QUOTE=Malcolm Needs;35749]Well, the Lu(a) antigen isn't that much of a low incidence antigen Brenda. It's about 8% in the White population and about 5% in the Black population (not far off K+ in the White population and definitely more common than K+ in the Black population). It is just that anti-Lua is (comparatively) common ("naturally" occuring), and we don't really want to detect it because it is clinically benign.

[AMcCord]

When we used gel, we resolved those suspect 1+ reactions with negative/inconclusive gel panels by repeating the screen with PeG. If the repeat screen was negative, we reported the screen as negative. The last 18 months we used gel, we stopped using pre-diluted cells and made up fresh 0.8% cells from 3% cells daily (yes, it was a bit of a pain!). After that we had much less trouble (which made the daily dilution of the screen cells less painful).

[galvania]

'One must remember the gel tube is nothing but a minaturized LISS tube test and you will possibly get non-specific reactivity that is not clinically significant'. Quote from Mrmic above.
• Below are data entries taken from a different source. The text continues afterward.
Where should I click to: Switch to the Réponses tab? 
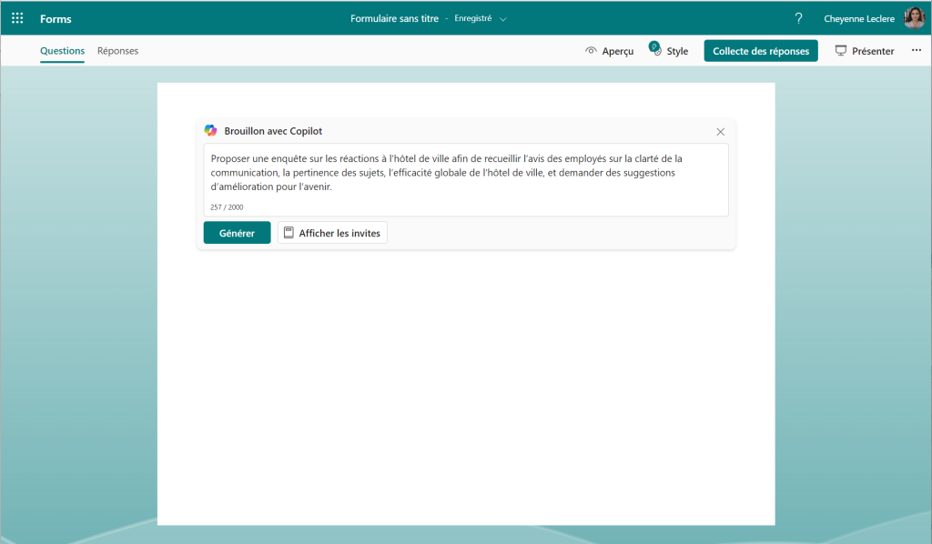(117, 51)
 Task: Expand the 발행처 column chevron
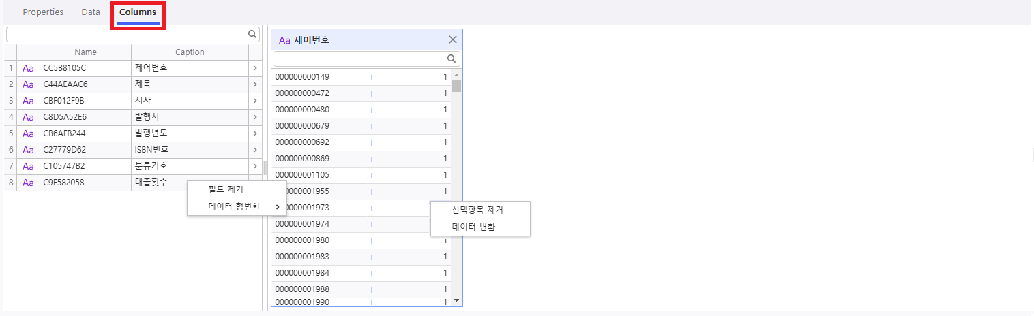tap(254, 117)
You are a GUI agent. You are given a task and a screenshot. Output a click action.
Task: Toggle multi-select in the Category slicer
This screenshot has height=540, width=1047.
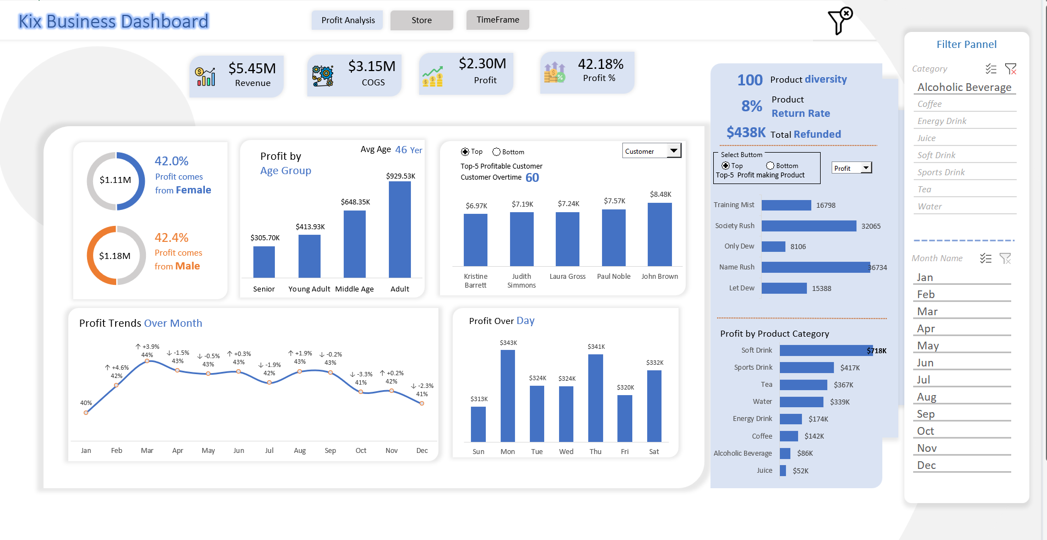(x=991, y=69)
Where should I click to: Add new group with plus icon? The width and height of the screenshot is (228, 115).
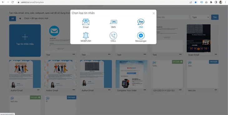click(x=20, y=18)
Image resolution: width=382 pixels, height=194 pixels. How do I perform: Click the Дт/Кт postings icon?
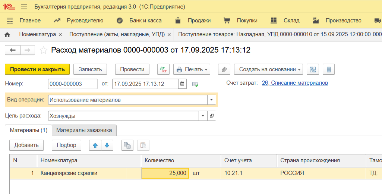tap(163, 69)
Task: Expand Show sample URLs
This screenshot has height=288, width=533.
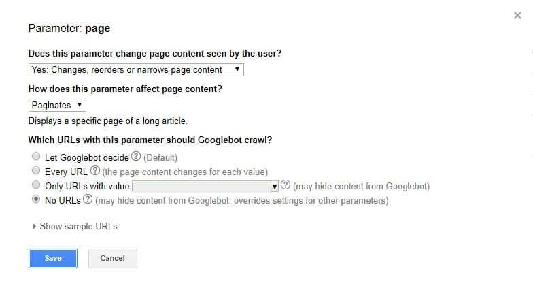Action: coord(75,226)
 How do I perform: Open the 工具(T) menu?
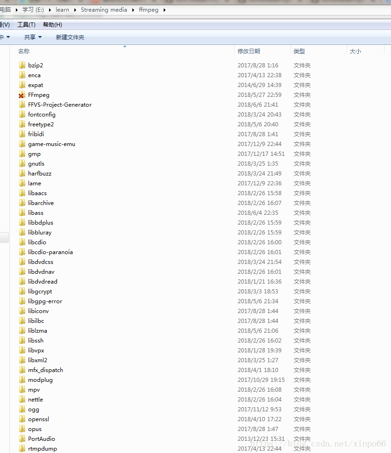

Well, mrmic, that's not really true. In a LISS Coombs tube test, you have cells suspended in LISS and plasma only; after incubation you wash the cells and add your Coombs. In the gel test, you have a tube filled with gel which itself is mixed with the Coombs reagent. The cells and plasma, after being incubated in the reaction chamber at 37° then come into contact with the Coombs during centrifugation. The gel separates out agglutinated cells from non-agglutinated ones. There is no wash phase. Couldn't really be more different.......

[BankerGirl]

We also stopped using the prediluted cells for our antibody screens. It isn't much of a pain to dilute up the cells compared to all the unnecessary panels we were working up. Plus, we changed manufacturers because the Ortho cells had so many Bg antibodies on their screening cells. Much happier now!

[Cheryl]

We too have seen these troublesome reactions with Ortho Screening 0.8% Cel 2. Mostly as the vials are getting old. It makes a tremendous difference to protect these vials from light and refrigerate when not in use. If I get these reactions, I will take out a new set of screening cells and most of the time the reation is not there.